September 13, 2017
The State Government has launched an advertising campaign to warn anglers not to use supermarket prawns as bait in an effort to prevent the spread of white spot and other foreign diseases.
Minister for Fisheries Bill Byrne said using products such as raw and imported prawns as bait could unknowingly introduce serious diseases into Queensland’s waterways.
“The campaign we are launching today asks all fishers to check their bait before they go out fishing to make sure it is Australian wild-caught bait from a quality bait supplier, or to catch their own,” Mr Byrne said.
“We all need to do our bit to help protect our natural waterways and our fishing and aquaculture industries by making sure diseases aren’t introduced or spread.”
To help get this message out to Queensland fishers, cricket legend and keen fisherman Andrew Symonds has come on board as the star of the campaign, featuring in a video advertisement and a series of posters.
“Andrew reminds us to not use prawns from the supermarket as bait as they are meant for human consumption only.

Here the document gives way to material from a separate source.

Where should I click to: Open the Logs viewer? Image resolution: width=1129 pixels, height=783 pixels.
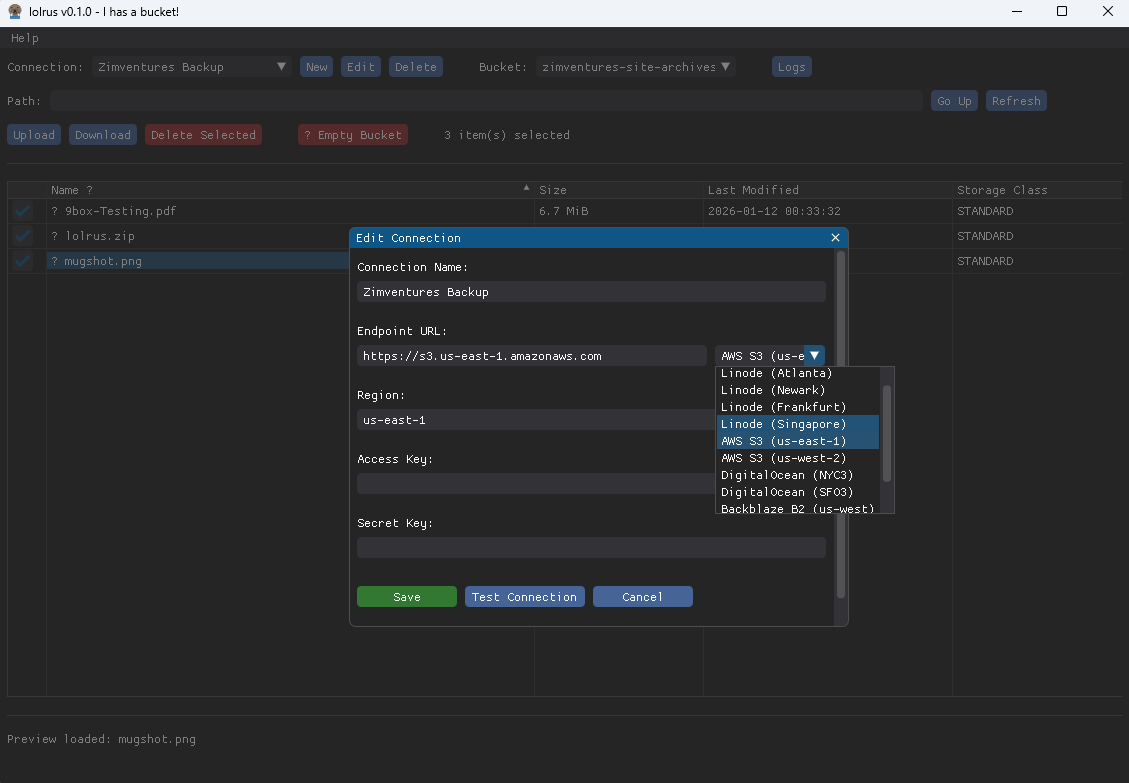791,67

He then hooks a big snapper with some prawns he caught himself, which reinforces the message to catch your own bait or buy it from a quality bait supplier,” Mr Byrne said.
“It is also important to remember to put all of your unwanted seafood scraps in the bin and not into waterways, as uncooked prawn waste could introduce disease that could devastate our aquaculture industries and our natural environment.”
White spot disease, which is widespread in Asia and the Americas, was found in the Logan River in December 2016.
In order to contain its spread in the Moreton Bay area, movement restrictions are in place from Caloundra to the New South Wales border and as far west as Ipswich, which means all prawns, yabbies and marine worms caught in the restricted area must stay there.
“If you’re catching bait from the restricted area these holidays make sure you don’t take it out of the area, as doing so could spread the disease into other waterways,” White Spot disease program director Kerrod Beattie said.
“If you are not sure where the restricted area is then go to the Department of Agriculture and Fisheries webpage to view the map.”